Train California 37 Review

Released 2012.  

BBC Review

Album six sees the US pop-rockers toying with their formula… slightly.

Al Fox 2012

American roots-pop rockers Train have maintained an impressive career, albeit one that appeared to be propped up by their omnipresent album of 2001, Drops of Jupiter. But the surprise runaway success of Hey, Soul Sister in 2009 and 2010 changed that, and the group is evidently reinvigorated, with sixth studio LP California 37 seeing them bravely playing with brand new territory.

Sadly, it doesn’t fully pay off. Opening track This’ll Be My Year becomes the aural equivalent of feigning interest at someone’s extensive holiday snaps, an overly literal journey through Train’s career thus far, all bijou rhymes about world news stories.

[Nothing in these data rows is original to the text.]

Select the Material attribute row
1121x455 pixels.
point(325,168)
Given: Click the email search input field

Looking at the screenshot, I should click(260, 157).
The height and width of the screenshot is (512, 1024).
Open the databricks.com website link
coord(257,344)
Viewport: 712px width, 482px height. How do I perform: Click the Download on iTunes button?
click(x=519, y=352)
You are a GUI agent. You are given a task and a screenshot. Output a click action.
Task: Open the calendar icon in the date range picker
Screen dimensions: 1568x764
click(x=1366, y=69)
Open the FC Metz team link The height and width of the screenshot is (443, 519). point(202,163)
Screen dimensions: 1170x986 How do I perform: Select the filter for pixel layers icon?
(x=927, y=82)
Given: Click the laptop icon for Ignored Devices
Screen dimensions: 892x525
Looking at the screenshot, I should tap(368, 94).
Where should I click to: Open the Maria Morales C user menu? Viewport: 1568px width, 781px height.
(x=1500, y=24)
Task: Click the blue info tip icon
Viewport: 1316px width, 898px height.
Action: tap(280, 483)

Thankfully, the tone changes pretty drastically with lead single Drive By, quite the departure with its speedy strum and vigorous bounce, a theme carried through to Mermaid and 50 Ways to Say Goodbye, both of which armed to the hilt with hefty hooks and mighty pop choruses.

As effective as these mammoth candyfloss choruses are, it doesn’t quite feel like the output of a US rock act on their sixth album. On one hand, kudos is due for tearing up the rulebook; but at the same time, it doesn’t quite click into place. You could just as easily imagine One Direction or Kelly Clarkson handling the same songs with the same arrangements.

It’s the more subdued offerings where the band excels: the sun-flecked ditty Sing Together is the paradigm of Train, but even the more atypical voyages within the ballad field prove successful. The laid-bare sentiment and shivering military beat of We Were Made for This are made all the more commanding when the track explodes into a screeching ocean of riffs.

The torrent of peculiar pop culture references are squirmingly bad – across the course of California 37, the nods stretch from Facebook to Lady Di, from the Grateful Dead to André the Giant. But, in a way, it’s strangely admirable. Train’s happy indifference is hard not to appreciate.

It’s an album of innocent excitement, showcasing Train’s wholly unpretentious approach and an evident passion for what they do. But California 37’s peculiar teenage stance offers as many toe-curling moments as it does pleasant surprises. Evolution is a great thing indeed, but it would benefit Train to accept that it usually works best when it actually moves forwards.